Tamil Nadu is the southernmost state of India. The tenth largest Indian state by area and the sixth largest by population, Tamil Nadu is the home of the Tamil people, who speak the Tamil language, one of the longest surviving classical languages and serves as its official language. The capital and largest city is Chennai.

Located on the south-eastern coast of the Indian peninsula, Tamil Nadu is straddled by the Western Ghats and Deccan Plateau in the west, the Eastern Ghats in the north, the Eastern Coastal Plains lining the Bay of Bengal in the east, the Gulf of Mannar and the Palk Strait to the south-east, the Laccadive Sea at the southern cape of the peninsula, with the river Kaveri bisecting the state. Politically, Tamil Nadu is bound by the Indian states of Kerala, Karnataka, and Andhra Pradesh, and the union territory of Puducherry and shares an international maritime border with the Northern Province of Sri Lanka at Pamban Island.

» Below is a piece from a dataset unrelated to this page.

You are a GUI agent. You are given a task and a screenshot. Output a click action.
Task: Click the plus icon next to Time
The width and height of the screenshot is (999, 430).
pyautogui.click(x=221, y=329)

In Tamil Nadu, there are more than 400 structures that are more than 1,000 years old. This kind of heritage density is unlikely to be found in any other part of the world. Tamil civilization (under the larger umbrella of Bharatvarsha) is old. When in Tamil Nadu, there is ancient wisdom and beauty in the very air you breathe.

If you take language as a marker of civilization, Tamil is a leading contender. A quick google search of “oldest language in the world” is likely to list Tamil as one of the oldest languages spoken by human beings. Some of the practices mentioned in Tamil literature are thousands of years old and are still practiced signifying a continuous civilizational thread.

For example, every village in Tamil Nadu has a guardian deity. If you drive along Tamil roads, you are likely to find sculptures by the roadside. You are welcome to satisfy your curiosity and stop and take a photo (but always remember to be respectful of local customs).